In my view…. Reference a Cessna 170…..replacing the aft fuselage/empennage is a “repair”. Replacing the cabin section … where Cessna riveted that dataplate during original mfr….. means the cabin section should keep it’s original dataplate and identity… I.E. it received new fuselge, empennage, wings, and gear, etc. Pulling the dataplate off that cabin structure and riveting the dataplate from the damaged cabin section onto the replacement cabin …was an illegal activity.
I suspect that illegal activity was done because the “donor” cabin didn’t have complete records or had an ownership issue (perhaps an old unresolved Lien on it, etc.)….and the owner of the damaged airplane wanted to keep the identity of his airplane that now has a “donated” cabin. If so, THAT is EVIDENCE a fraudulent action has occurred.
This also can explain why I once had the opportunity to own an Ercoupe which was complete…except it’s dataplate was not installed in its’ baggage compartment bulkhead (like all Ercoupes)… but instead had a “loose” dataplate in the glove-box. I suspected the dataplate did NOT originate with that airframe. I declined to own it (despite its’ very attractive purchase price.)
On a completely different airplane, an HS-125 which was from Sacramento and passing thru Austin on its way to a new owner in Ireland…. (I was hired to deliver it to Dublin)… The export C of A inspector noticed there was no dataplate on the cockpit vestibule (where British Aerospace nee’ Hawker-Siddeley always riveted them). The “aeroplane” had undergone a recent new interior refurbishment and when they installed new wood panelling where that dataplate normally lived… it had apparently been removed and lost. I contacted the interior shop and they’d scrapped all the old removed interior inlcuding that dataplate.

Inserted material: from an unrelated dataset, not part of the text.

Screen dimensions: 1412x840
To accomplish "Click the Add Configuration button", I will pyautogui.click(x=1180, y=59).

The company (BAe) field-rep was a very nice man (former Royal Marine who had been engineer on Mosquitos after WW2, named Maurice Helmore) who looked at me and said he could not approve the export of the aeroplane until that dataplate problem was resolved.
I went to a local jeweler and had them create a stainless steel dataplate about 3” X 4” and engrave upon it HS-125-400A, the serial, and the mfr’rs name “Hawker-Siddeley Aviation LTD.” ….and VOILA! …. we riveted it onto the vestbule bulkhead and I ferried that aeroplane to Dublin via Cleveland, Gander and the NAT….where the new owner looked it over, and then had me take it over to Bournemouth England for a new interior to HIS liking.

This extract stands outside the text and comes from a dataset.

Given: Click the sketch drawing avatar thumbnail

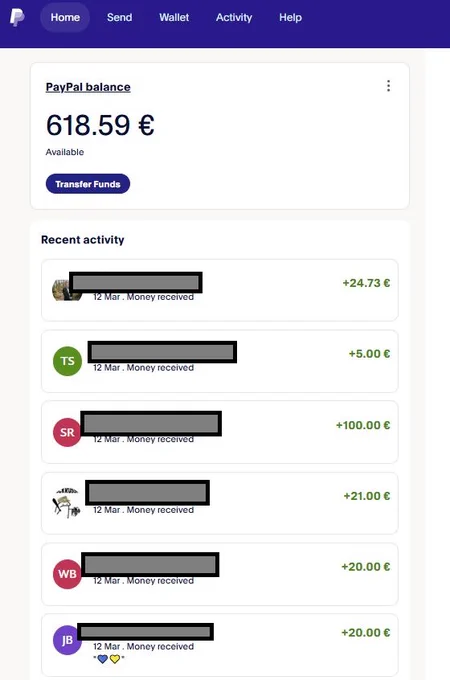Looking at the screenshot, I should [x=67, y=503].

The British promptly cancelled that aeroplanes’ airworthiness….not for the dataplate….but for the fact it had a Solar APU installed under a U.S. STC… which the British did not like. BAe only approved of AirResearch APUs. The new owner had to shell-out another 100-Grand to convert the APU installation.
In THAT case, the mfr’s representative met the rule by authorizing a new dataplate which did NOT change the airframes’ identity….it merely met all the U.S. rules for export. (As long as it was on a U.S. registry that STC’d APU was “legal”….but when it changed registration to its’ new home in Ireland…it had to meet U.K. airworthiness which only approved the other APU.)